# Monitorização Clima Global e Teleconexões 2011



## Kispo (3 Fev 2011 às 13:58)

Tópico de monitorização e discussão do clima global,  ciclos, padrões e teleconexões em 2011


*Links úteis:*


*Clima Global*

 NOAA National Climatic Data Center (NCDC)
 NASA Goddard Institute for Space Studies (GISS)
 Remote Sensing Systems (RSS)
 University of Alabama in Huntsville (UAH)
 TCC World Climate

*NAO - Oscilação Atlântico Norte*
 NOAA Climate Prediction Center - NAO (North Atlantic Oscillation)
 North Atlantic Oscillation
 The Arctic Oscillation (AO) and the North Atlantic Oscillation (NAO)
 North Atlantic Oscillation


*AO - Oscilação Ártico*
 Climate Prediction Center - Arctic Oscillation
 The Arctic Oscillation (AO) and the North Atlantic Oscillation (NAO)
 Arctic Oscillation (AO) time series


*ENSO - El Nino-Oscilação Sul*
 NOOA Climate Prediction Center - El Niño / Southern Oscillation (ENSO)
 BOM Australia Seasonal Outlooks ENSO Wrap-Up


*AAO Oscilação Antártica*
 Antarctic Oscillation - Climate Prediction Center


*PNA Padrão Pacífico-América do Norte*
 Climate Prediction Center - Pacific/North American Pattern



*MJO Oscilação Madden Julian*
 Climate Prediction Center - Madden Julian Oscillation
 Wikipedia Madden–Julian oscillation


----------



## Kispo (3 Fev 2011 às 13:58)

*JANEIRO*

As temperaturas no planeta continuam a baixar:

La Niña e fraca actividade solar justificam a queda.

UAH:







RSS:

Temperatura também a baixar.
Anomalia de +0.08ºC
http://www.remss.com/data/msu/month...hannel_TLT_Anomalies_Land_and_Ocean_v03_3.txt


----------



## Kispo (12 Fev 2011 às 20:19)

*New independent surface temperature record in the works*

Finalmente!! Resta esperar para ver se é realmente independente...
Depois de tanta aldrabice, manipulação de dados, eliminação de estações meteorológicas, etc... Espero que desta vez tenhamos acesso aos verdadeiros valores.
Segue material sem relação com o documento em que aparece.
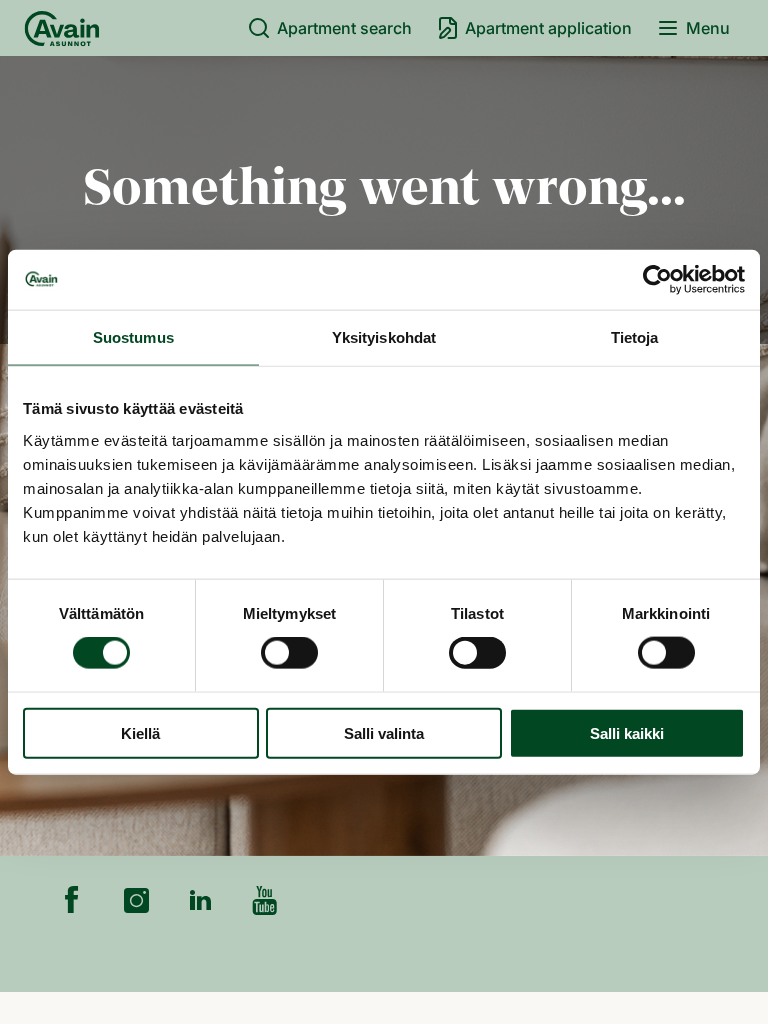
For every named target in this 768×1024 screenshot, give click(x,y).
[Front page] (62, 28)
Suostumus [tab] (133, 337)
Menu (708, 28)
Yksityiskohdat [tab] (384, 337)
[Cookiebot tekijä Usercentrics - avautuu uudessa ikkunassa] (657, 280)
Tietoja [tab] (635, 337)
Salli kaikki (627, 732)
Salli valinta (384, 732)
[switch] (289, 653)
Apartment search (344, 28)
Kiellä (140, 732)
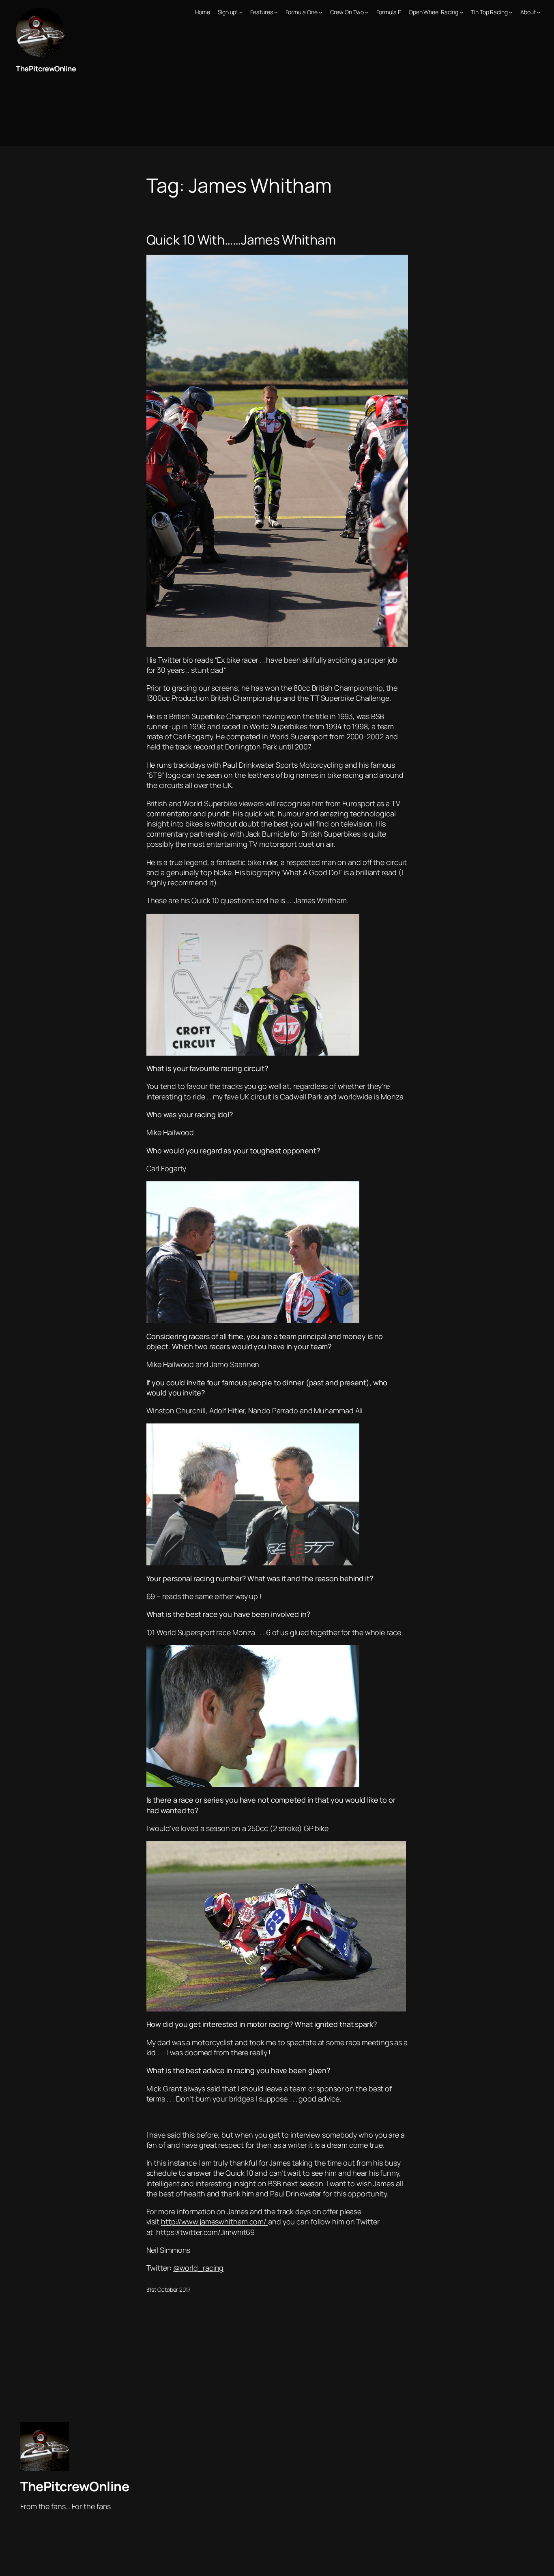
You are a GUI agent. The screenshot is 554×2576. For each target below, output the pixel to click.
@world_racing (198, 2268)
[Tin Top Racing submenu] (510, 12)
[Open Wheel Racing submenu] (461, 12)
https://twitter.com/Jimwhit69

http://www.dailycal.org/article/111906/professor_counters_global_warming_myths_with_data

http://wattsupwiththat.com/2011/02/11/new-independent-surface-temperature-record-in-the-works/


----------



## Kispo (7 Mar 2011 às 20:48)

*FEVEREIRO*

Estabilização dos valores de temperatura tendo em conta o mês anterior.

UAH:






RSS:

+ 0.051
http://www.remss.com/data/msu/month...hannel_TLT_Anomalies_Land_and_Ocean_v03_3.txt


----------



## Kispo (8 Jun 2011 às 23:49)

*MAIO*

Depois de uma abaixamento das temperaturas à superfície do planeta, segue-se algum incremento.

UAH:


----------



## Aurélio (7 Jul 2011 às 19:38)

Mudanças radicais ao nivel das teleconexões sugerem agora que depois de algum incremento na temperatura neste ultimo mês ao ponto de estarmos numa situação em que não existe anomalia na água do Pacifico, estando numa situação de muito ligeiro EL NINO, surge agora a novidade de ao contrário daquilo que era apontado anteriormente, neste momento a NINO 3.4 sugere para este mês e talvez ainda Agosto esta situação neutra ... mas depois para o Outono/Inverno uma possivel La Nina moderada ou mesmo forte.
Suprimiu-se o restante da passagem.